Saved data entries
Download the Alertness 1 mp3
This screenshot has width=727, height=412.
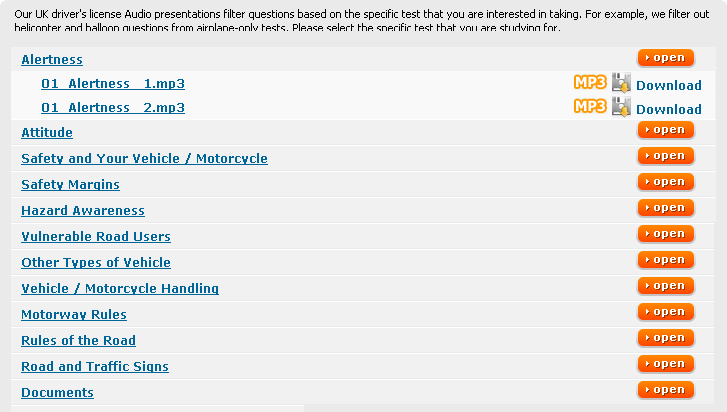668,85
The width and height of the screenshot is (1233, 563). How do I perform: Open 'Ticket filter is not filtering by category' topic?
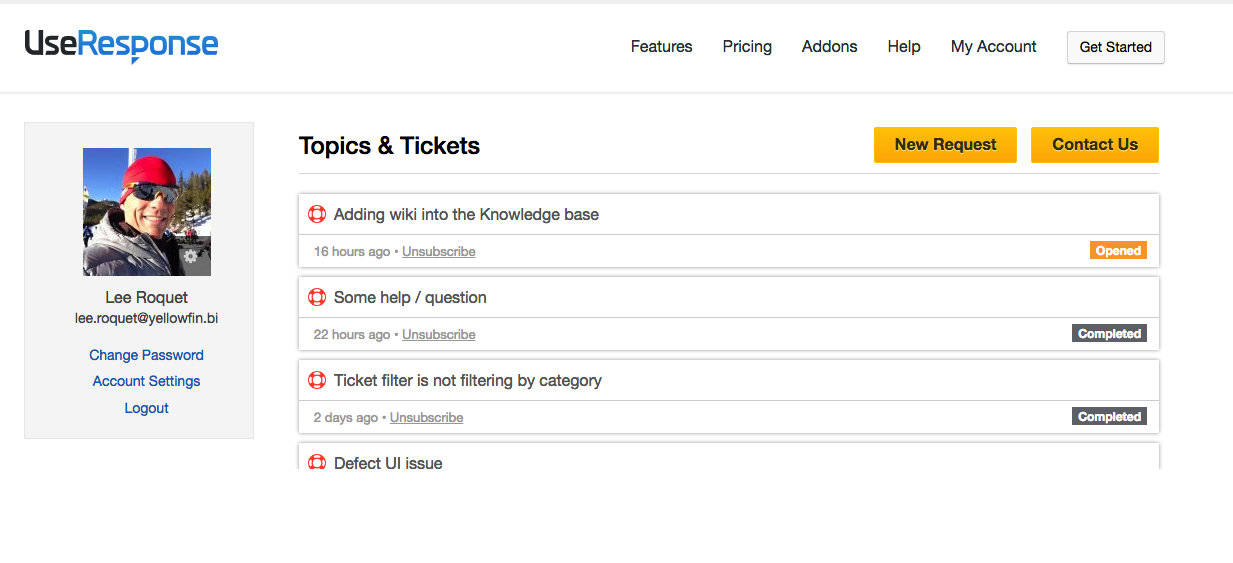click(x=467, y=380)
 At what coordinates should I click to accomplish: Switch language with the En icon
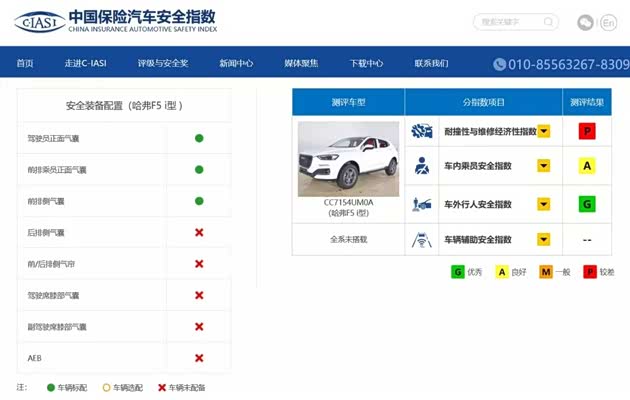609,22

● **WORK TASK**: I would like the data copied exactly as it stands, with no pictures included.

● **ANSWER TO THE PROBLEM**:
Download the Alertness 1 mp3
This screenshot has width=727, height=412.
668,85
The width and height of the screenshot is (1233, 563). How do I perform: Open 'Ticket filter is not filtering by category' topic?
click(x=467, y=380)
 At what coordinates should I click to accomplish: Switch language with the En icon
609,22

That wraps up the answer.